Work to complete – The required output is the exact sequence of lines from the line holding "Click the Evaluation" to the end of the records, inclusive.

Given records Block Start

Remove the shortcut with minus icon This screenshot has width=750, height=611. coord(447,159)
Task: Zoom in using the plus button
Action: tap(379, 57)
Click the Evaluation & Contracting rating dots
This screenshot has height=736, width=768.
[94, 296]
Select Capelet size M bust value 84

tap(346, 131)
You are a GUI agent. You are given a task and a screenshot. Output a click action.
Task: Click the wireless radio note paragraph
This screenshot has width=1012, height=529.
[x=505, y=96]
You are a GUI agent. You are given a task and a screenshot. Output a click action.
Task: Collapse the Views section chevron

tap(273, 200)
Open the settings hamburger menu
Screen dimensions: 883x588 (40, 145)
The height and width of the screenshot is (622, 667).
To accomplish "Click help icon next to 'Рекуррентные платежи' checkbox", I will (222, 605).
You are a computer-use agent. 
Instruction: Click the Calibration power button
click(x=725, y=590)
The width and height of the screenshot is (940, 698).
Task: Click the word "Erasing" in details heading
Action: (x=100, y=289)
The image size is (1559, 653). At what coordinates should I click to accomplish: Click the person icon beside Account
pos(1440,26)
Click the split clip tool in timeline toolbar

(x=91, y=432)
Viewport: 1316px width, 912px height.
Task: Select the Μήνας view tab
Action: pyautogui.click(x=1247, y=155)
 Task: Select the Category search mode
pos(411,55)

Given records Block End

Exercise answer –
Click the Evaluation & Contracting rating dots
This screenshot has height=736, width=768.
[94, 296]
Select Capelet size M bust value 84

tap(346, 131)
You are a GUI agent. You are given a task and a screenshot. Output a click action.
Task: Click the wireless radio note paragraph
This screenshot has width=1012, height=529.
[x=505, y=96]
You are a GUI agent. You are given a task and a screenshot. Output a click action.
Task: Collapse the Views section chevron

tap(273, 200)
Open the settings hamburger menu
Screen dimensions: 883x588 (40, 145)
The height and width of the screenshot is (622, 667).
To accomplish "Click help icon next to 'Рекуррентные платежи' checkbox", I will (222, 605).
You are a computer-use agent. 
Instruction: Click the Calibration power button
click(x=725, y=590)
The width and height of the screenshot is (940, 698).
Task: Click the word "Erasing" in details heading
Action: (x=100, y=289)
The image size is (1559, 653). At what coordinates should I click to accomplish: Click the person icon beside Account
pos(1440,26)
Click the split clip tool in timeline toolbar

(x=91, y=432)
Viewport: 1316px width, 912px height.
Task: Select the Μήνας view tab
Action: pyautogui.click(x=1247, y=155)
 Task: Select the Category search mode
pos(411,55)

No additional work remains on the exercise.